[Stored data]
= Beginning of Section =
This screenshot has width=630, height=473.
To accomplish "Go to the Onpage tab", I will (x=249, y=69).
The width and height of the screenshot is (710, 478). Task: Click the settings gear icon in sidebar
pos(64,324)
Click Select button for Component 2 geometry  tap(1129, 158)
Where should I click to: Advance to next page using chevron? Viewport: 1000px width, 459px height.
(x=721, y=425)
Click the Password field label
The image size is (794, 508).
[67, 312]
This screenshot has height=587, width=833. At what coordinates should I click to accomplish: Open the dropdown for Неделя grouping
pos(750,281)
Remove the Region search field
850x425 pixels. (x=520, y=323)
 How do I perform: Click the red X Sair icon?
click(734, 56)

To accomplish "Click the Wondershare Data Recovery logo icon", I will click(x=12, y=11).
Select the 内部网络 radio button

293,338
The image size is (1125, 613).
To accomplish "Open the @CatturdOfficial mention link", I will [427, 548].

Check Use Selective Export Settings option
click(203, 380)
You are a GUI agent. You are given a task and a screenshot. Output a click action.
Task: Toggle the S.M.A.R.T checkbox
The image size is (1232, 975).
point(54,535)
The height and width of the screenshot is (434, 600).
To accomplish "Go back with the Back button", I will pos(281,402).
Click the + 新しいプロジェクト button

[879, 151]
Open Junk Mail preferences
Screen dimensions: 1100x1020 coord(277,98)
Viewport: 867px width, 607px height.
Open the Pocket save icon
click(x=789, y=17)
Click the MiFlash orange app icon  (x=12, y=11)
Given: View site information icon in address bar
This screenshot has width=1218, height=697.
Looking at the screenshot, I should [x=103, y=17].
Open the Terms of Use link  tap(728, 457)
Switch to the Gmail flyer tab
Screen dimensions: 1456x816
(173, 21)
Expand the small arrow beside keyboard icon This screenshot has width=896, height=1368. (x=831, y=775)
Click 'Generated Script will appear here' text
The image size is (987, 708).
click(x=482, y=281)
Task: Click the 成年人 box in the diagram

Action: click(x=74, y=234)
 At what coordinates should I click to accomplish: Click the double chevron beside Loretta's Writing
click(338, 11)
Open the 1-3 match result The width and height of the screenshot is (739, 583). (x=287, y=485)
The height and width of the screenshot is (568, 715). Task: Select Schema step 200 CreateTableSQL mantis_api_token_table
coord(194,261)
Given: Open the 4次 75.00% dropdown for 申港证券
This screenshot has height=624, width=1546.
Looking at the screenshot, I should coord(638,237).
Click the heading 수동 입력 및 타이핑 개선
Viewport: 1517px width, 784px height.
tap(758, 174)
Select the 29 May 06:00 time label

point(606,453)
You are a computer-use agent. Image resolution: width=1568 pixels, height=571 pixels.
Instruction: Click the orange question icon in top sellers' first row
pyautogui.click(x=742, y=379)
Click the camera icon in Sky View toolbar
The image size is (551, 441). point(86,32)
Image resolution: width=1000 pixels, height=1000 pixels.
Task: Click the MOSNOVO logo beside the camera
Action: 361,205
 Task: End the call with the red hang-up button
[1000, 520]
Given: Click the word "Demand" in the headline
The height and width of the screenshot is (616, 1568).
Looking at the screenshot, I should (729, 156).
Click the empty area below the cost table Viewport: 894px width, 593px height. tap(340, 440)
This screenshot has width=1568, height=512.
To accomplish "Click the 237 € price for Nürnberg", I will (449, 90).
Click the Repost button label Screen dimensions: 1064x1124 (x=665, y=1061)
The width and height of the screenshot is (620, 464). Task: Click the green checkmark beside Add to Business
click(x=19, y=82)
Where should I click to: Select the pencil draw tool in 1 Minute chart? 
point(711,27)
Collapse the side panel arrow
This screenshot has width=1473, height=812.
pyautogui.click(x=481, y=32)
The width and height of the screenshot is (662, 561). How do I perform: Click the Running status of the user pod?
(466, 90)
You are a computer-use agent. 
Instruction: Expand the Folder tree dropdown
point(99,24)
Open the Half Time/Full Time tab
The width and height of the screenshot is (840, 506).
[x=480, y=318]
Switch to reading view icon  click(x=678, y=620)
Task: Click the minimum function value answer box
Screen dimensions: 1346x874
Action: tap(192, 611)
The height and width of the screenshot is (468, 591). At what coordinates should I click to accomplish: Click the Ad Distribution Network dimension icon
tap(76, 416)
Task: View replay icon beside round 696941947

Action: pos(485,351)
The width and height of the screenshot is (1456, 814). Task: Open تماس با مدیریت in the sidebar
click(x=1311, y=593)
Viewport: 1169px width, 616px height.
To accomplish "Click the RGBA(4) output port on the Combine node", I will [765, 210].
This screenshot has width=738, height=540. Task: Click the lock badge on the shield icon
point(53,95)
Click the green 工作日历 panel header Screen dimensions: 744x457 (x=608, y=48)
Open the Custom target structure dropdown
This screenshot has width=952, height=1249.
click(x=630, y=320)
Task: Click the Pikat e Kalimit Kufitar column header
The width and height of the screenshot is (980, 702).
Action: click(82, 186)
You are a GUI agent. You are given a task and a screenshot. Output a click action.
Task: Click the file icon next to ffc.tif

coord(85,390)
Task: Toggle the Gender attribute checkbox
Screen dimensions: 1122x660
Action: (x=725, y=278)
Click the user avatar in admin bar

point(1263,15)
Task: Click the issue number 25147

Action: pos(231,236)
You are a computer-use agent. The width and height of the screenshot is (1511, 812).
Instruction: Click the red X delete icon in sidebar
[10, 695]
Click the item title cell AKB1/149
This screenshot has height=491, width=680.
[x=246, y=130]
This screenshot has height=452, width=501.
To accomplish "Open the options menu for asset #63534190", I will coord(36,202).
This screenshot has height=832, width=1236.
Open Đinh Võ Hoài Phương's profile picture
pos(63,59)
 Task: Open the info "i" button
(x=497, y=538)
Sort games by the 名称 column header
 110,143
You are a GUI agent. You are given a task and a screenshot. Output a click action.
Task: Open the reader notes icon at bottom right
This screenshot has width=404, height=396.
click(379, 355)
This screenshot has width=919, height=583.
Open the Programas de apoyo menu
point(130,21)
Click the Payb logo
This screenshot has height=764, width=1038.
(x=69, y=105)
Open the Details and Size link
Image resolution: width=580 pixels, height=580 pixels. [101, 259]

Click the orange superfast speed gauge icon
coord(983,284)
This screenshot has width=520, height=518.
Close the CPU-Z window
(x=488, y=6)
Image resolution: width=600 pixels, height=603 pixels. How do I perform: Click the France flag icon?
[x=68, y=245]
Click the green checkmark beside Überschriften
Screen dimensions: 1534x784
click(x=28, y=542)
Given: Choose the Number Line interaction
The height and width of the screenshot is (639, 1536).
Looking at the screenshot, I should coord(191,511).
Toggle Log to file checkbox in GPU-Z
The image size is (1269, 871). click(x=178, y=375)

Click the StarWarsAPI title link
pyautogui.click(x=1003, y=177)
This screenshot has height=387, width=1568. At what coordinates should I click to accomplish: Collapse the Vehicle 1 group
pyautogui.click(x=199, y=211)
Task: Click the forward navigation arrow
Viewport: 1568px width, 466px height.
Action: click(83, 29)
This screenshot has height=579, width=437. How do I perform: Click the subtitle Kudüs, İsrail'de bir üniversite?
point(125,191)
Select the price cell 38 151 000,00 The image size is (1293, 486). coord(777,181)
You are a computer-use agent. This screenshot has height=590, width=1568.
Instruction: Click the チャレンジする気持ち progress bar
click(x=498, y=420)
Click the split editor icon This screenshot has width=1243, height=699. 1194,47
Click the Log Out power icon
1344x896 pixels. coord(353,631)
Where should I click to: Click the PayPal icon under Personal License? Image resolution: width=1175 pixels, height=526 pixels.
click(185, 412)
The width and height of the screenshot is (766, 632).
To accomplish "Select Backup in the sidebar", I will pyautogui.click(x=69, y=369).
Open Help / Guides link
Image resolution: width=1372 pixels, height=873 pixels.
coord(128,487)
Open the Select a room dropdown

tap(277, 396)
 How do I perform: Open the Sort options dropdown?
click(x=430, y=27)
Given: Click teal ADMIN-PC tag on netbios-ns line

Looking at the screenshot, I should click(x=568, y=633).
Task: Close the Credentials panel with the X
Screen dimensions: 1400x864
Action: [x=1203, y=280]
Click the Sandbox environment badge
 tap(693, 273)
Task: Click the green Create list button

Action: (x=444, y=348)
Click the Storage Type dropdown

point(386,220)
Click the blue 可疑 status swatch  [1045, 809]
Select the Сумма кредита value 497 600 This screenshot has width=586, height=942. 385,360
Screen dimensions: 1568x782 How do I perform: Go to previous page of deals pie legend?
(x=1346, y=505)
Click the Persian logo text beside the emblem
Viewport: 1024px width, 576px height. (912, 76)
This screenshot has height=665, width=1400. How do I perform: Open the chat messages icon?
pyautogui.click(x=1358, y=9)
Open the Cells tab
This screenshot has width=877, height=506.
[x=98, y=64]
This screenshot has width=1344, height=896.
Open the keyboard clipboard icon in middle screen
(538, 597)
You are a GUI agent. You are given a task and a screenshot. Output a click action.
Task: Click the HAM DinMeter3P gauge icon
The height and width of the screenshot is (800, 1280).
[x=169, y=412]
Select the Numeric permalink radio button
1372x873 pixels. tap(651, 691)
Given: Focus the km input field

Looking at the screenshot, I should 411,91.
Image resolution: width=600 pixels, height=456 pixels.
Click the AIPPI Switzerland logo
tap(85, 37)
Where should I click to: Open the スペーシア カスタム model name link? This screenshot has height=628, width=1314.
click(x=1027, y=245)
= End of Section =
[REQUIREMENT] Read the entries above and find each line holding the word "value". Copy it out.

[YOUR RESPONSE]
Task: Click the minimum function value answer box
Select the Сумма кредита value 497 600 This screenshot has width=586, height=942. 385,360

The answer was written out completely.